# Chapter 1: Data Structures & Complexity for ML Engineers

[![Open In Colab](https://colab.research.google.com/assets/colab-badge.svg)](https://colab.research.google.com/github/jmamath/interview_prep/blob/main/chapter_01_data_structures_complexity.ipynb)

## Introduction

As a machine learning engineer at Google DeepMind, I’ve seen firsthand how the performance of a model can make or break a project. A model that takes days to train or milliseconds too long to generate a prediction can be the difference between a groundbreaking innovation and a failed experiment. And often, the key to unlocking that performance lies not in the high-level model architecture, but in the low-level details of how we handle data.

This chapter is about those details.

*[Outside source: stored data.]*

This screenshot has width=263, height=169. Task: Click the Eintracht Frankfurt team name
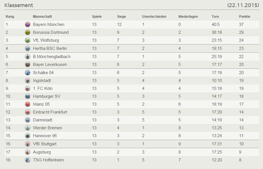tap(50, 112)
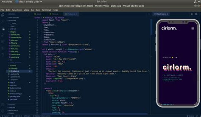The width and height of the screenshot is (201, 117).
Task: Open the Search view in activity bar
Action: pos(3,21)
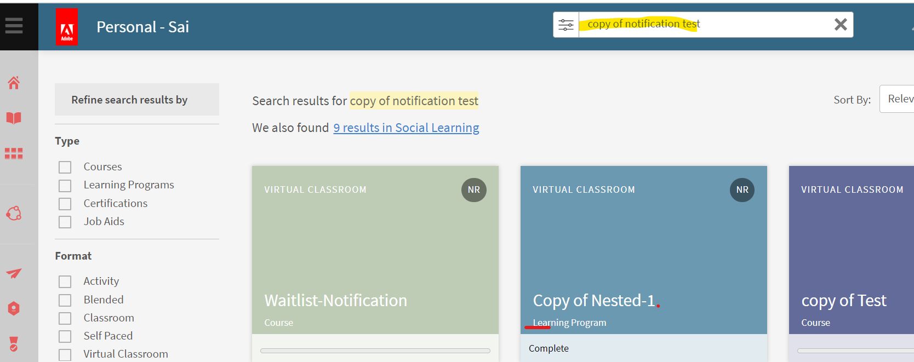This screenshot has height=362, width=914.
Task: Open the book-shaped learning icon in sidebar
Action: (14, 118)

We’re going to take a step back from the glamour of neural network design and get our hands dirty with the fundamentals of data structures and algorithmic complexity. Why? Because in the world of large-scale machine learning, a seemingly small choice—like how you iterate through a tensor or whether you update an array in-place—can have a massive impact on performance and memory usage.

By the end of this chapter, you’ll have a deeper appreciation for the importance of data structures and complexity analysis in machine learning, and you’ll be equipped with the practical skills to write more efficient and scalable ML code. Let's get started!

## Learning Objectives
- Analyze algorithm complexity (Big O time and space)
- Understand memory layout, cache effects, and vectorization
- Implement memory-efficient algorithms
- Profile and optimize memory usage

---

## Problem 1: Memory-Efficient Prefix Sum (Easy)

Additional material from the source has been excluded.